Nevertheless, several limitations still needed to be acknowledged. First of all, we only included the articles previously published through online database searching, so possibly relevant reports unpublished or in other sources might be missed. Secondly, only seven eligible studies were ultimately incorporated into the current meta-analysis, with a relatively small sample size, and this situation might affect the precision of our results. Thirdly, not all eligible provided data adjusted for potentially confounding factors, which might introduce some bias into the final results. Fourthly, effects of gene-environment and gene-gene interactions on BPH susceptibility were not considered in this paper owing to inadequate data. Finally, since meta-analysis is a secondary analysis, the overall estimates may be affected by the quality of included studies. Therefore, our findings should be interpreted prudently.

In short, this meta-analysis suggests that PSA -158G/A polymorphism may be a protecting factor against BPH in Caucasian populations, but it may enhance the disease risk in Asians. In view of the shortcomings mentioned above, well-designed studies with larger sample sizes are warranted to verify these findings in future.

MATERIALS AND METHODS

Inclusion and exclusion criteria

Studies were included into this meta-analysis if they met the following criteria: (i) exploring the correlation of PSA gene -158G/A polymorphism with BPH susceptibility; (ii) case-control studies; (iii) sufficient data for computing crude odds ratios (ORs) with their 95% confidence intervals (95% CIs). Papers not satisfying any one of the above standards were excluded from the current study. In addition, removed publications also contained letters and reviews.

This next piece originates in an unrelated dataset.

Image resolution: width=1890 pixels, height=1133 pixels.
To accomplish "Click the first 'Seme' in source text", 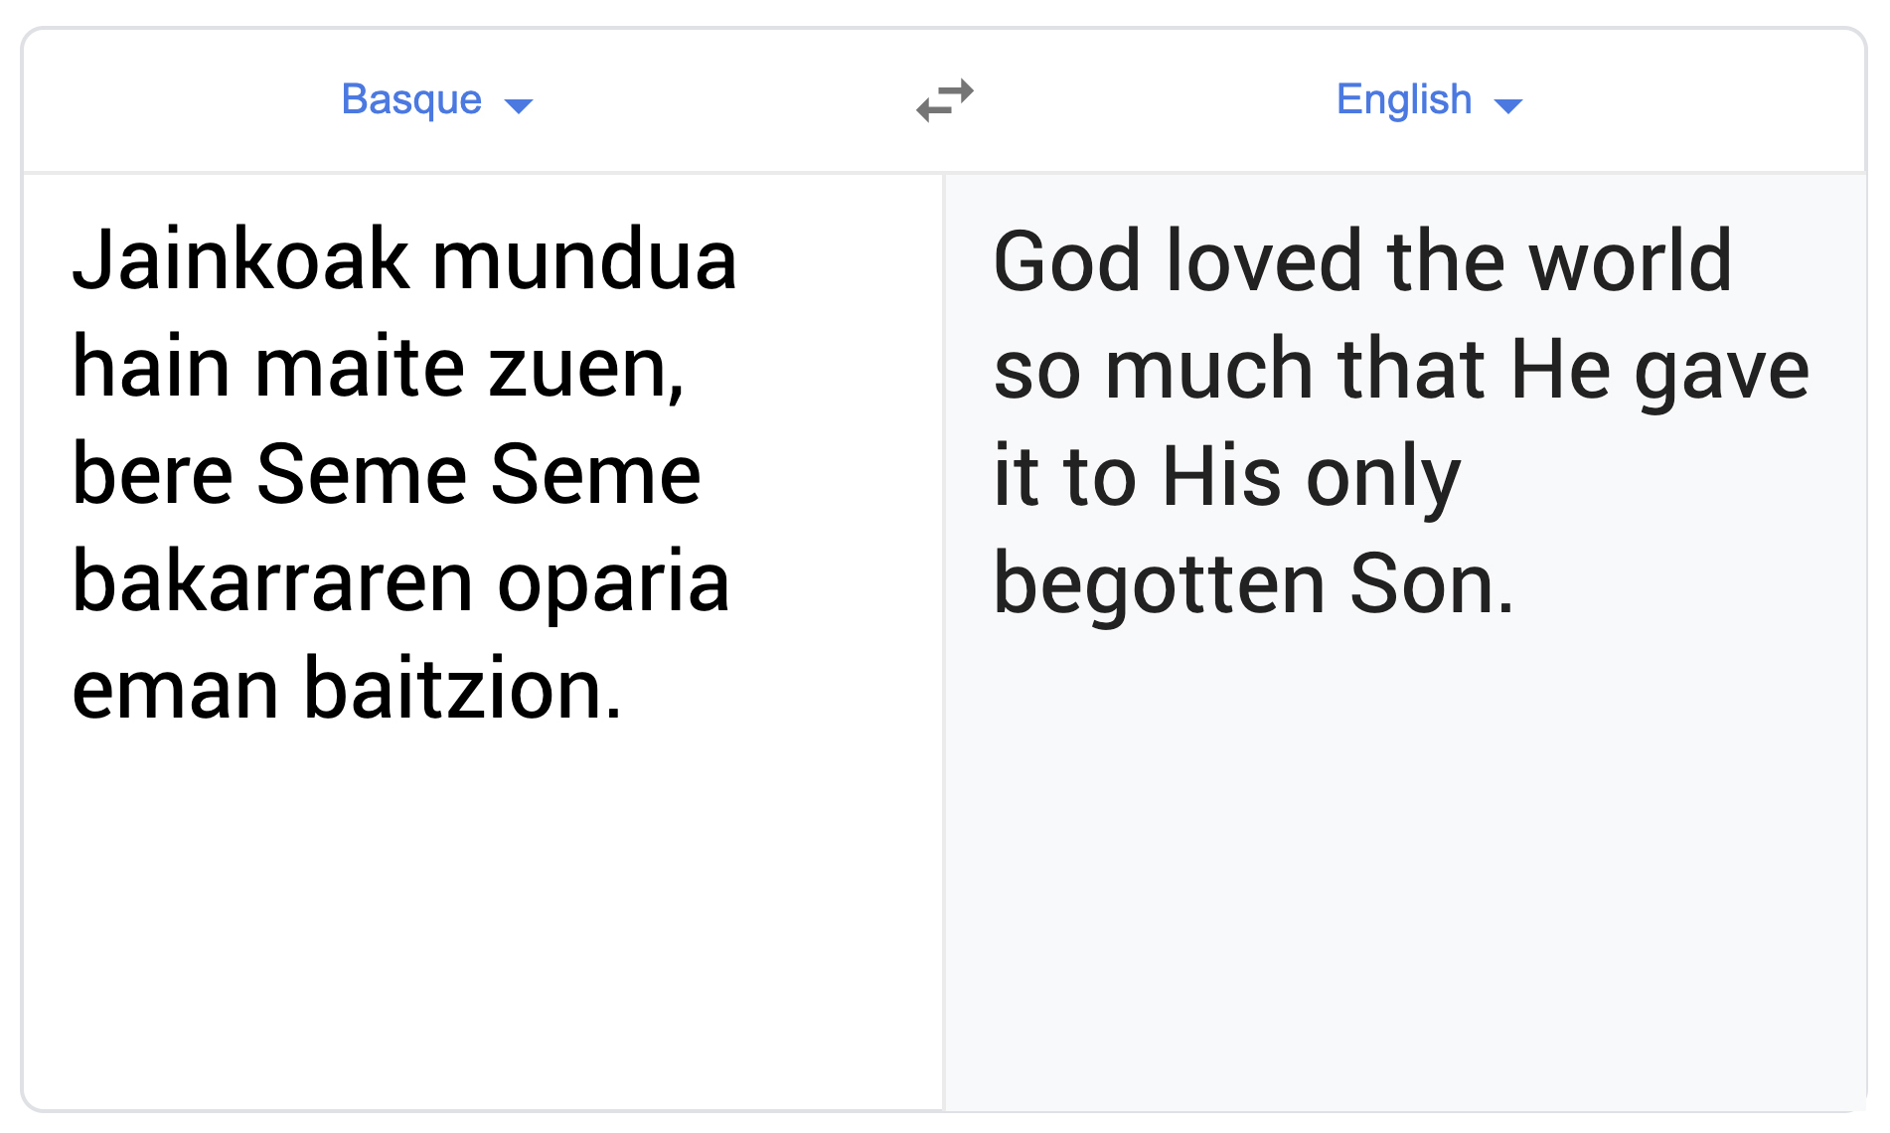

Search for eligible studies

Relevant studies were searched from PubMed, EMBASE, Chinese National Knowledge Infrastructure (CNKI) and Web of Science databases. Combinations of the following terms were adopted: “prostate specific antigen” or “PSA” or “KLK3” or “-158G/A”, “polymorphism” or “mutation” or “variant”, and “benign prostatic hyperplasia” or “BPH” or “benign prostate hyperplasia”. References cited in pertinent articles were also screened manually to search for additional relevant papers.

Data extraction

Two reviewers abstracted the following information independently from included studies: first author’s name, year of publication, original country, ethnicity, control source, genotyping method, numbers of cases and controls, genotype frequencies in case and control groups, and P values for Hardy-Weinberg equilibrium (HWE) in controls. All discrepancies over extracted data were resolved via discussion between the two reviewers. If not, the third reviewer would be consulted to reach a final determination.

Statistical analysis

All the statistical tests were conducted using the STATA (version 12.0; StataCorp, College Station, TX) software. The conformity of genotype distribution to HWE in controls was investigated through the goodness of fit chi-square test, and P > 0.05 were regarded as fine compliance to the Law. Pooled ORs with 95% CIs were calculated to estimate the relationship between PSA -158G/A polymorphism and BPH susceptibility under five models: AA vs. GG, AA+GA vs. GG, AA vs. GG+GA, allele A vs. allele G and GA vs. GG. The significance of the pooled ORs was determined by Z-test. Subgroup analyses according to ethnicity and source of control were performed so as to further test such relationship. Heterogeneity among the included studies was checked by chi-square based Q-test, and P > 0.05 in the test suggesting the absence of significant heterogeneity among studies determined that the pooled ORs were computed with fixed-effects model [24]. Otherwise, random-effects model was used (P < 0.05) [25]. Sensitivity analysis was implemented to examine the influence of each single study on pooled results. Begg’s funnel plots and Egger’s test [26] were used to measure potential publication bias across eligible studies.

CONFLICTS OF INTEREST

The authors declare no conflict of interest.

GRANT SUPPORT

This work was supported by National Key Research and Development Plan of China (Grant No. 2016YFC0106300).